My relations are looked after by wonderful people and are much more happy and settled than they were when they were struggling with their health and dementia in the community. I'm sure they were but my dad was enabled to live at home because he had an army of friends who helped him. He didn't have dementia though. It's not about whether care staff are angels or not. It's about quality of life.

derxa · 05/11/2020 15:45

I am in Scotland so it might be different, but if they managed to get a financial Poa drawn up I am very surprised that the health and welfare wasn't considered at the same time - something that is suggested by lawyers here. Same here.
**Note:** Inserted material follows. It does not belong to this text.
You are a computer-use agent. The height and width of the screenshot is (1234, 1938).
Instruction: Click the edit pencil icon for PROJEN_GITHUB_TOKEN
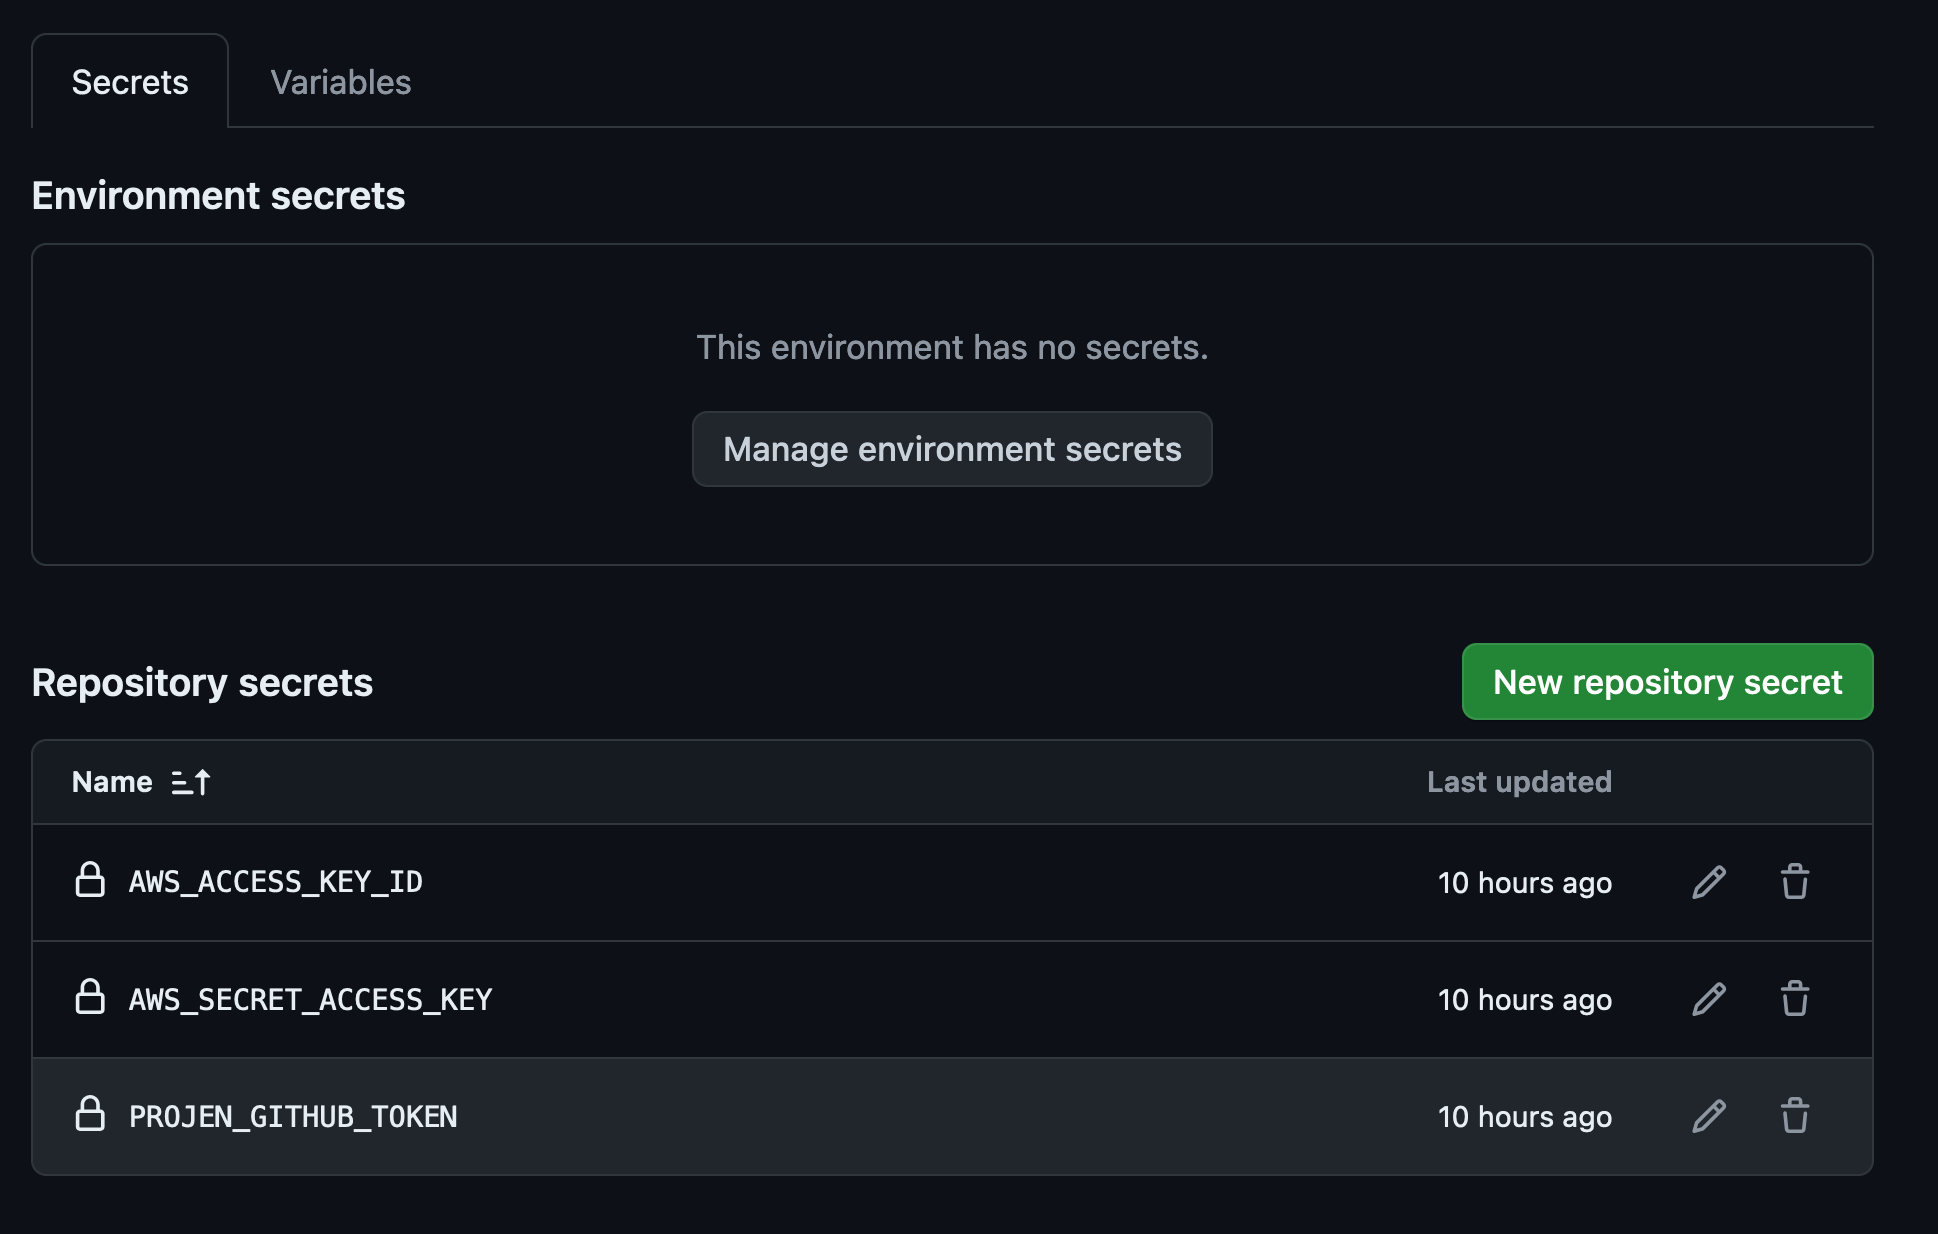(1709, 1116)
PandemicAtTheDisco · 05/11/2020 15:48

Is she a loving daughter? How do you know? What do you know about her relationship with her mother? How well does she deal with her mother's dementia? Does the mother recognise her? How often did she visit pre-covid?

A friend's ex used to be involved with Fathers For Justice. He was sometimes with them instead of having his supervised visits with their children. His 'story' was online. It bore little resemblance to the truth. It was true he hadn't recently seen his other children (from his other ex's but he'd seen my friend's children), he could have easily gained supervised then unsupervised access to his other children legally. He sees his campaigning as more important.

He wanted the right to see his children when he wanted on his terms and conditions. Despite showing little interest in his children or making any financial contribution - he wanted the power to make all the parental decisions (or fight anyone on decisions they'd made in his absence - he liked to fight and was aggressive - likely the reason why all his relationships failed). His mother had her grandchildren every week for a few hours pre-covid. Both her and probably the mothers of his other children would have allowed him to see them after he finished work - the opportunity was there but he didn't take it. He only showed interest in order to criticise.

My friend is portrayed online as a hideous woman that denies a loving father his relationship with his children (he fails to mention his other children). The reality is completely different and takes very little research to uncover.

MoonJelly · 05/11/2020 15:50

It isn't just old people being locked away from their families, my daughter has been too and she is only 20 and I imagine many other families are in the same position, something we never would have agreed to when looking at placements.

If you were looking at placements as opposed to having your daughter at home, I suspect you wouldn't have a choice. The reality is that every care placement has to put stringent visiting restrictions in place because they are looking after a number of very vulnerable people. So if you had looked for a placement which could tell you that they will never restrict visiting in the event of a pandemic, you wouldn't have found one.